══ AVAILABLE RECORDS

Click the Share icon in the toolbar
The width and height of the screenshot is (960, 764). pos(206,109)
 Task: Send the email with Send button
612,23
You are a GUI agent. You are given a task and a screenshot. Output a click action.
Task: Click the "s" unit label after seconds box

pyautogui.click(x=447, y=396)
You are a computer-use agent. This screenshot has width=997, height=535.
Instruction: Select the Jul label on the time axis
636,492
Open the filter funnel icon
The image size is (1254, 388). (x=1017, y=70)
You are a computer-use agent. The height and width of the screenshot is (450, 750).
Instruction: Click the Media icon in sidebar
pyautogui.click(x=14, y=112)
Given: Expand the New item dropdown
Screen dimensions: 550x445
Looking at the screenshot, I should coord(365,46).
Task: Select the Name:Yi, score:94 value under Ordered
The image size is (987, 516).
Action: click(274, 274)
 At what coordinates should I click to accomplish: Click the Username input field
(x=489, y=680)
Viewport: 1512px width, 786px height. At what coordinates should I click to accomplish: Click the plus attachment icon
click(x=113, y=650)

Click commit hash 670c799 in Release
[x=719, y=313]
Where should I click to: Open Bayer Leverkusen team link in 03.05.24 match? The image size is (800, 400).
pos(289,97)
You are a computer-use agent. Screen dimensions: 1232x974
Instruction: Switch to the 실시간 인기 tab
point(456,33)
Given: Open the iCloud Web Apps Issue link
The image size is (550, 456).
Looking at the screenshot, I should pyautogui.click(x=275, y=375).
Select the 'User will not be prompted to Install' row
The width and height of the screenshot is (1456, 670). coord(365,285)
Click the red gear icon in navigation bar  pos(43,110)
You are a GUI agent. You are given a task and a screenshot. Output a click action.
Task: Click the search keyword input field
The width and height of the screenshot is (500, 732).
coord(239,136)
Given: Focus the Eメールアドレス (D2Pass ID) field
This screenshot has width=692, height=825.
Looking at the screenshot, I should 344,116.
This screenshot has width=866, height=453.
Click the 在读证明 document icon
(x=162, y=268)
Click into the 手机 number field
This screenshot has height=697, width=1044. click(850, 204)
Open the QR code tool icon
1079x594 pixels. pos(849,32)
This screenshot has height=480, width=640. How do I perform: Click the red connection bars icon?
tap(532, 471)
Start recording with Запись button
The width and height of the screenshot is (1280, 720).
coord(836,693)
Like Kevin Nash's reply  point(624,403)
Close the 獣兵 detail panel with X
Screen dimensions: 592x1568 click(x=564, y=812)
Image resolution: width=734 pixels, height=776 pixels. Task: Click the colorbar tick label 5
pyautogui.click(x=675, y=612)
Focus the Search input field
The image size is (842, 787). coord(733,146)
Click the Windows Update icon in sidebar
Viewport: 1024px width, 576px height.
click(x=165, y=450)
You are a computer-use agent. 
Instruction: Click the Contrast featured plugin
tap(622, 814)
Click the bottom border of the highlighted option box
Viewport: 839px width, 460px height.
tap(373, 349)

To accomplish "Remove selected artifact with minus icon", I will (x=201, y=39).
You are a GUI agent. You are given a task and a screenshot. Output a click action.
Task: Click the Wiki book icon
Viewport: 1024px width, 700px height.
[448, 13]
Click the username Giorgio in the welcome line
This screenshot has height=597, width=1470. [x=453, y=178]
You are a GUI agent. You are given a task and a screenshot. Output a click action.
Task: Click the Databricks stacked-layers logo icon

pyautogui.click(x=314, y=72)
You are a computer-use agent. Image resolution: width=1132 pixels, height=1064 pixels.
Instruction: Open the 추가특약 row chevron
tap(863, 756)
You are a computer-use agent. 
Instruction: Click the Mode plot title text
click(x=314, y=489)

════

**YOUR ASSIGNMENT**
All of the entries are to be set down again without alteration.

**COMPLETED TASK**
Click the Share icon in the toolbar
The width and height of the screenshot is (960, 764). pos(206,109)
 Task: Send the email with Send button
612,23
You are a GUI agent. You are given a task and a screenshot. Output a click action.
Task: Click the "s" unit label after seconds box

pyautogui.click(x=447, y=396)
You are a computer-use agent. This screenshot has width=997, height=535.
Instruction: Select the Jul label on the time axis
636,492
Open the filter funnel icon
The image size is (1254, 388). (x=1017, y=70)
You are a computer-use agent. The height and width of the screenshot is (450, 750).
Instruction: Click the Media icon in sidebar
pyautogui.click(x=14, y=112)
Given: Expand the New item dropdown
Screen dimensions: 550x445
Looking at the screenshot, I should coord(365,46).
Task: Select the Name:Yi, score:94 value under Ordered
The image size is (987, 516).
Action: click(274, 274)
 At what coordinates should I click to accomplish: Click the Username input field
(x=489, y=680)
Viewport: 1512px width, 786px height. At what coordinates should I click to accomplish: Click the plus attachment icon
click(x=113, y=650)

Click commit hash 670c799 in Release
[x=719, y=313]
Where should I click to: Open Bayer Leverkusen team link in 03.05.24 match? The image size is (800, 400).
pos(289,97)
You are a computer-use agent. Screen dimensions: 1232x974
Instruction: Switch to the 실시간 인기 tab
point(456,33)
Given: Open the iCloud Web Apps Issue link
The image size is (550, 456).
Looking at the screenshot, I should pyautogui.click(x=275, y=375).
Select the 'User will not be prompted to Install' row
The width and height of the screenshot is (1456, 670). coord(365,285)
Click the red gear icon in navigation bar  pos(43,110)
You are a GUI agent. You are given a task and a screenshot. Output a click action.
Task: Click the search keyword input field
The width and height of the screenshot is (500, 732).
coord(239,136)
Given: Focus the Eメールアドレス (D2Pass ID) field
This screenshot has width=692, height=825.
Looking at the screenshot, I should 344,116.
This screenshot has width=866, height=453.
Click the 在读证明 document icon
(x=162, y=268)
Click into the 手机 number field
This screenshot has height=697, width=1044. click(850, 204)
Open the QR code tool icon
1079x594 pixels. pos(849,32)
This screenshot has height=480, width=640. How do I perform: Click the red connection bars icon?
tap(532, 471)
Start recording with Запись button
The width and height of the screenshot is (1280, 720).
coord(836,693)
Like Kevin Nash's reply  point(624,403)
Close the 獣兵 detail panel with X
Screen dimensions: 592x1568 click(x=564, y=812)
Image resolution: width=734 pixels, height=776 pixels. Task: Click the colorbar tick label 5
pyautogui.click(x=675, y=612)
Focus the Search input field
The image size is (842, 787). coord(733,146)
Click the Windows Update icon in sidebar
Viewport: 1024px width, 576px height.
click(x=165, y=450)
You are a computer-use agent. 
Instruction: Click the Contrast featured plugin
tap(622, 814)
Click the bottom border of the highlighted option box
Viewport: 839px width, 460px height.
tap(373, 349)

To accomplish "Remove selected artifact with minus icon", I will (x=201, y=39).
You are a GUI agent. You are given a task and a screenshot. Output a click action.
Task: Click the Wiki book icon
Viewport: 1024px width, 700px height.
[448, 13]
Click the username Giorgio in the welcome line
This screenshot has height=597, width=1470. [x=453, y=178]
You are a GUI agent. You are given a task and a screenshot. Output a click action.
Task: Click the Databricks stacked-layers logo icon

pyautogui.click(x=314, y=72)
You are a computer-use agent. Image resolution: width=1132 pixels, height=1064 pixels.
Instruction: Open the 추가특약 row chevron
tap(863, 756)
You are a computer-use agent. 
Instruction: Click the Mode plot title text
click(x=314, y=489)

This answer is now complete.